Removing a coffee stain is a trial-and-error process. Start with the simplest solution (flushing with cold water), and if that doesn't work, move on to the next method. Acting quickly can make a big difference in how easily the stain comes out. Wet coffee comes out much more readily than dried coffee stains. But if you're at work or in a restaurant and can't exactly strip off your shirt and flush it immediately under a faucet, you can exercise some damage control by applying salt to soak up the coffee or blotting the stain with a napkin and plain or fizzy water. Try these methods if the discoloration won't lift out.
Equipment / Tools
- Liquid laundry detergent
- Powdered laundry detergent
- White vinegar
- Laundry stain remover
- Dishwashing liquid (optional)
- Oxygen bleach laundry detergent (optional)
Flush With Cold Water
For a fresh stain, run cold water from a faucet through the backside of the fabric to keep the coffee from penetrating the cloth. Continue to run cold water through the back of the stain for 10 to 15 minutes or until the water running out is completely clear. If the stain isn't fully removed, or your stain is old, move on to the next step.
Apply Liquid Detergent
Rub liquid laundry detergent or liquid dish soap and a little cold water into the coffee stain. Allow fresh stains to sit for three to five minutes. You can let it sit for longer, but don't let it dry. For old coffee stains, you'll need to soak the clothing in water after you've rubbed the in the liquid detergent.

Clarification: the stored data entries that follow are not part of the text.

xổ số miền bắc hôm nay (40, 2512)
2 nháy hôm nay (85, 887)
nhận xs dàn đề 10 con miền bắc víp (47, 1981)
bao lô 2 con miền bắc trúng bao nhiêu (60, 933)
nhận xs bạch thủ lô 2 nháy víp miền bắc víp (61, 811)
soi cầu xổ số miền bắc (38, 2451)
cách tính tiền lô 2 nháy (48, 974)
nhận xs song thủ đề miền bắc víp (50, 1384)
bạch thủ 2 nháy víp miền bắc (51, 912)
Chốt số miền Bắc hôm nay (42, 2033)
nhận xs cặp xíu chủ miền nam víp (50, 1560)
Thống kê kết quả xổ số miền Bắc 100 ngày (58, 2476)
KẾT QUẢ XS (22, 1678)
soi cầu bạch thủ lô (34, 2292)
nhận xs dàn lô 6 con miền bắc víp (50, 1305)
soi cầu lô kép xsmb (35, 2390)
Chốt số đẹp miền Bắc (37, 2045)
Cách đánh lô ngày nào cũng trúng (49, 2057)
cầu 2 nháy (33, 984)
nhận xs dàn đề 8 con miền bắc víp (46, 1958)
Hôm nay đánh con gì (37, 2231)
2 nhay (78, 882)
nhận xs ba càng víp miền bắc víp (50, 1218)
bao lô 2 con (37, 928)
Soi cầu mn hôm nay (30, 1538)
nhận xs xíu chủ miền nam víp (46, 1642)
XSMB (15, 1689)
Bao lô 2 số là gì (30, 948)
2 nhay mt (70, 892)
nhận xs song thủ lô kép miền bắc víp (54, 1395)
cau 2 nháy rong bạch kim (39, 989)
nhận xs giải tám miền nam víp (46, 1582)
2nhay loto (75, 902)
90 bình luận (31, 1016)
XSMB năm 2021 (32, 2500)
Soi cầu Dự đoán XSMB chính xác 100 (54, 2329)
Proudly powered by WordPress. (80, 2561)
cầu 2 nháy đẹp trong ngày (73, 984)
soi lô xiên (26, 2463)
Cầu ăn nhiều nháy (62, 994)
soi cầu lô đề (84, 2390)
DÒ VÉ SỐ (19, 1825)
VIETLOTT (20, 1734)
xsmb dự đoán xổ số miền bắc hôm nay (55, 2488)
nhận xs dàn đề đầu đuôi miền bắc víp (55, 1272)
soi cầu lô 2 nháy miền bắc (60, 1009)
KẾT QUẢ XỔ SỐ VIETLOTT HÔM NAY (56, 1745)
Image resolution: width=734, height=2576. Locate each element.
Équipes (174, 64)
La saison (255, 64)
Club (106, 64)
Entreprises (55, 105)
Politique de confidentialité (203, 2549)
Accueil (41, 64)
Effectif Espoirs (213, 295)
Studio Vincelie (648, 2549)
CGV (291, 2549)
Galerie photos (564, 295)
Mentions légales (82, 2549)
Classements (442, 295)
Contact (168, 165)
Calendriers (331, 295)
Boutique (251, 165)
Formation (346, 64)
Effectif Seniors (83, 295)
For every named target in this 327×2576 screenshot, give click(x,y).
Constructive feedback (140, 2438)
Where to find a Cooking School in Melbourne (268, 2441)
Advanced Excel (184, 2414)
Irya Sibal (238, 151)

Every five minutes, gently rub the stained fabric with your thumb and fingers to loosen the stain. After 30 minutes of soaking in cold water, check the stained area. If the stain remains, try soaking for five to 15 minutes in warm water before rinsing thoroughly.
Try Powdered Detergent
If the stain is still there, mix some powdered laundry detergent with equal parts white vinegar and water and turn it into a paste. Test it on the garment to make sure it doesn't discolor the fabric. Use an old toothbrush to scrub the stain. Rinse the fabric thoroughly.
Why Use Powder?
Powdered laundry detergent's surfactants may be able to remove coffee stains better in some cases than liquid detergent.
Pretreat and Wash
Apply a stain remover spray or gel to the coffee stain; you can also use an oxygen bleach laundry detergent as your stain remover, which may be best at this point. Let it stand for five minutes. Wash the garment as you normally would.
A gel stain remover coats both sides of the stain and penetrates the fibers of the clothing.
Inspect and Dry
Check that the coffee stain is completely removed. If any hint remains, repeat the treatment steps before drying. Air-dry the clothing. (Do not machine dry item; the heat will set the stain.)
Inspect it again for any trace of the stain by holding the dried clothing up to a light to make sure that any hint of discoloration is completely removed. If there's still discoloration, repeat the powdered detergent step, wash, and air-dry again.
For Pure White Clothing
For pure white clothing, it may be time to mix 1/4 cup chlorine bleach and a gallon of water, soak for five minutes, rinse, then wash.